*The task*. Copy each line that contains the string "target", taking them from the material.

*Records for this task*.
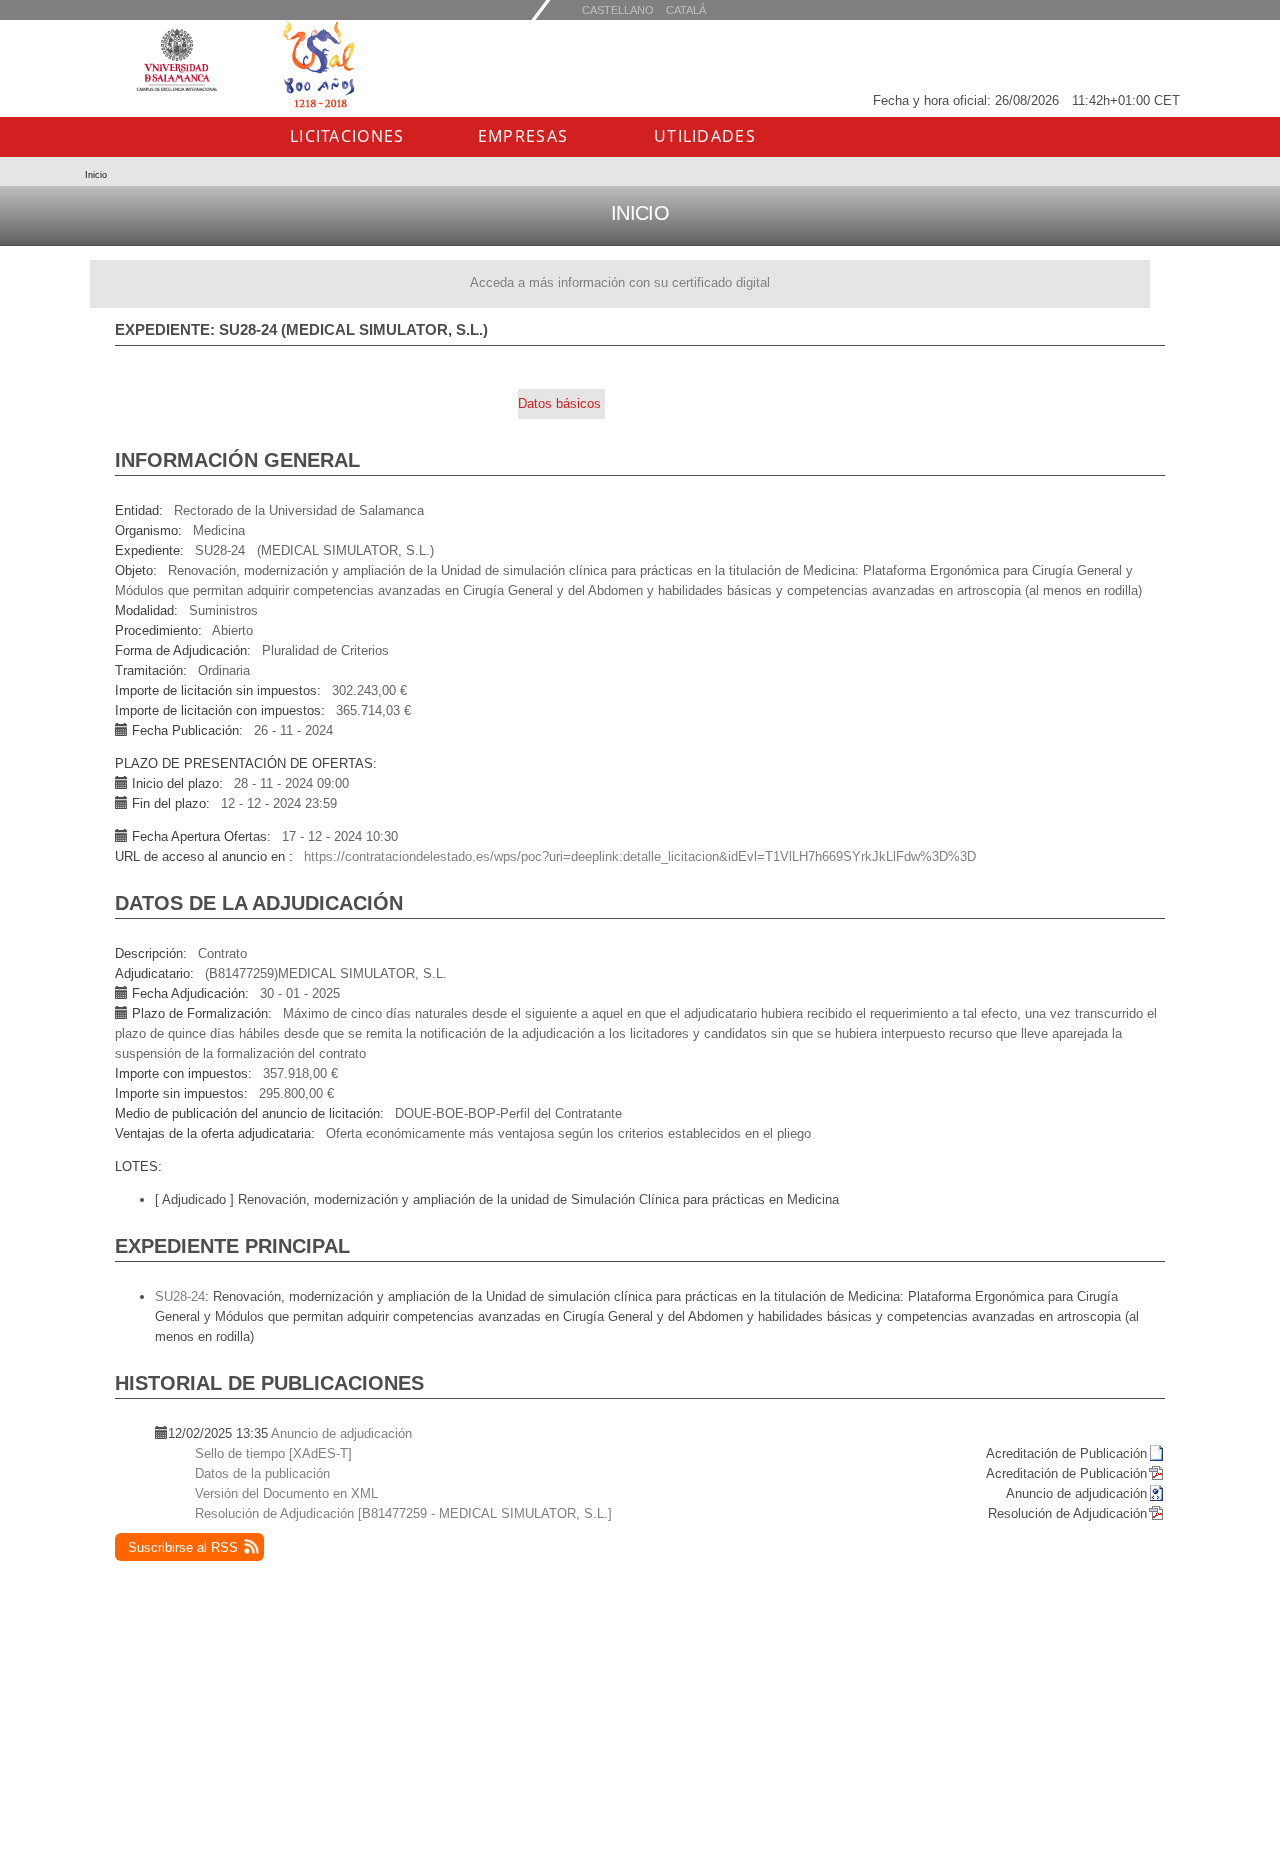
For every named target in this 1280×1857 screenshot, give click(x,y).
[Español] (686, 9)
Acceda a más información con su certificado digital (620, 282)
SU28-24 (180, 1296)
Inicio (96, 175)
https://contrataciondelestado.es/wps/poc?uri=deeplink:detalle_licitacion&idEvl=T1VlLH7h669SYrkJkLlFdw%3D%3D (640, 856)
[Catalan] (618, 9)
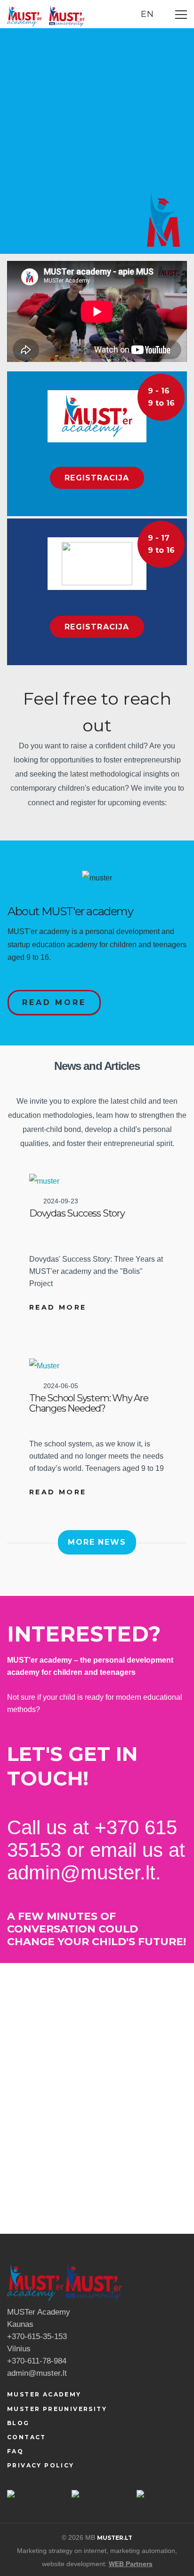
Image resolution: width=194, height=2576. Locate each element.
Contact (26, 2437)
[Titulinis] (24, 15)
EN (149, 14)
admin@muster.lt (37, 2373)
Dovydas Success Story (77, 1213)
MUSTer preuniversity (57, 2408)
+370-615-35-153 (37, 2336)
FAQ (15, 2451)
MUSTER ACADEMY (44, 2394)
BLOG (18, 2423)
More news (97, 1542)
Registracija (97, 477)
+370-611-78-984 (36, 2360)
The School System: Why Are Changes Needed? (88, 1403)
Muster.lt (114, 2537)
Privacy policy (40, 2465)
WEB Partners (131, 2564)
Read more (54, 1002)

* * *

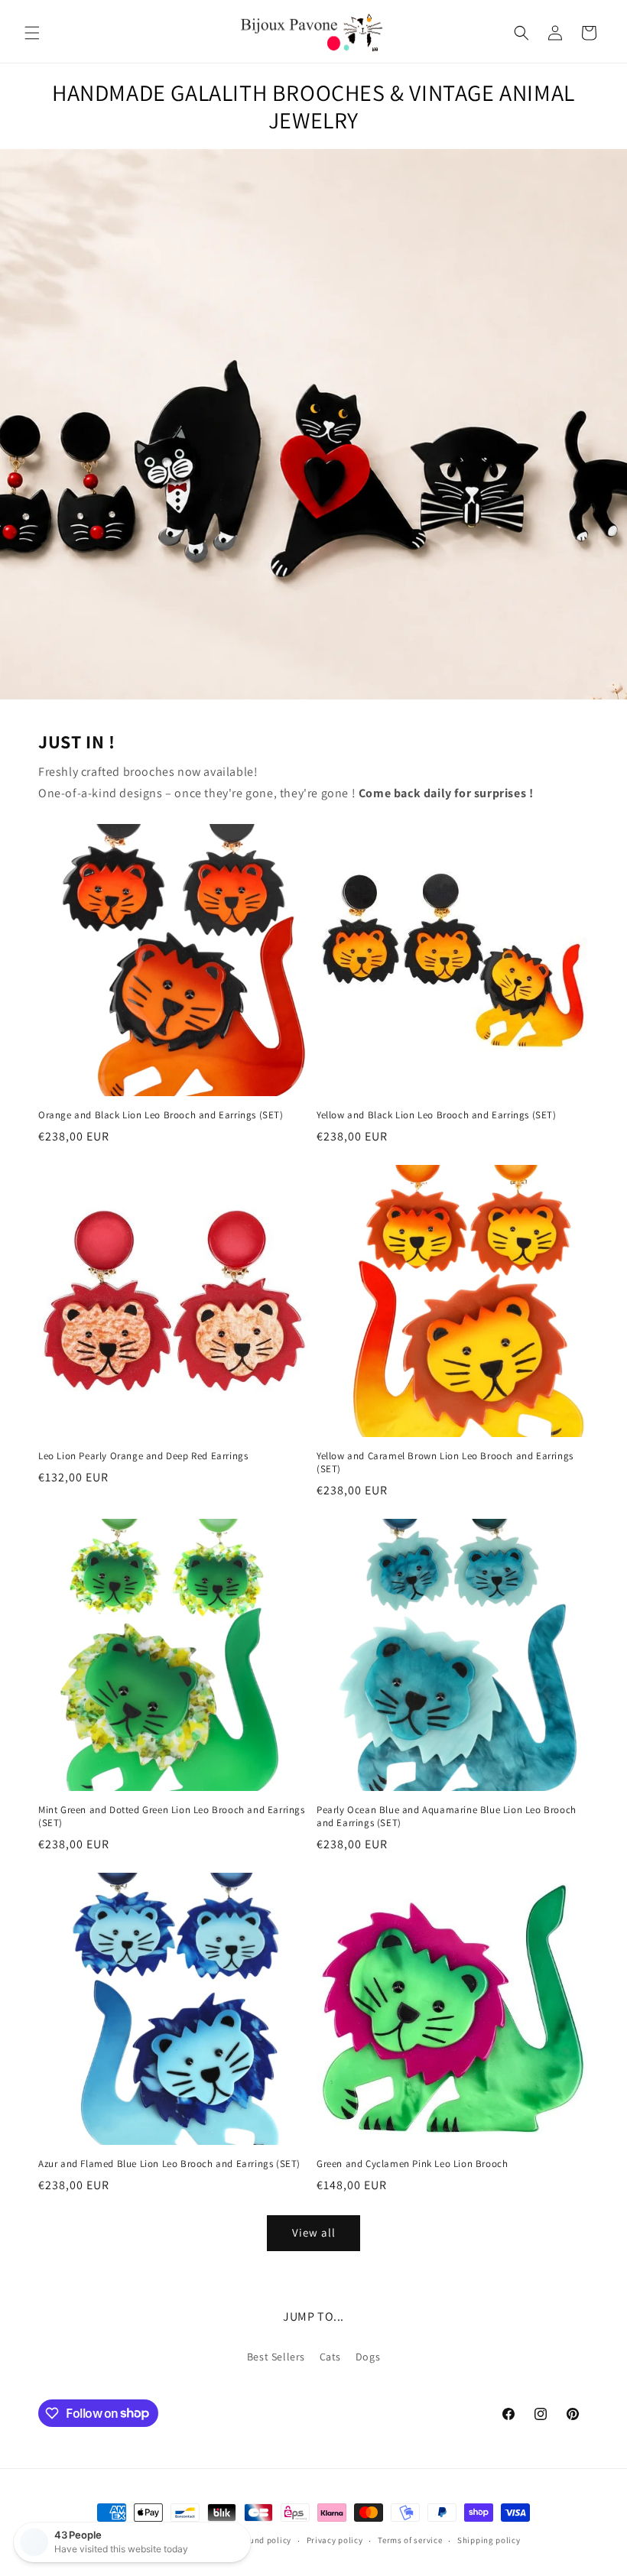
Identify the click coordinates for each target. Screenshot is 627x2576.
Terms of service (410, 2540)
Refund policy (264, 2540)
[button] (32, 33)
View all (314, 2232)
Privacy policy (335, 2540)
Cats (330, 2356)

==

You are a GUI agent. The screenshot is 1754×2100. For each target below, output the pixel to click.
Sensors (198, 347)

*Exercise result*.
For every named target in this 1280×1857 screenshot, give click(x,y).
Identify the click coordinates for each target. Screenshot is 627x2576.
You are a GUI agent. The screenshot is 1754×2100. For each target below, output the pixel to click.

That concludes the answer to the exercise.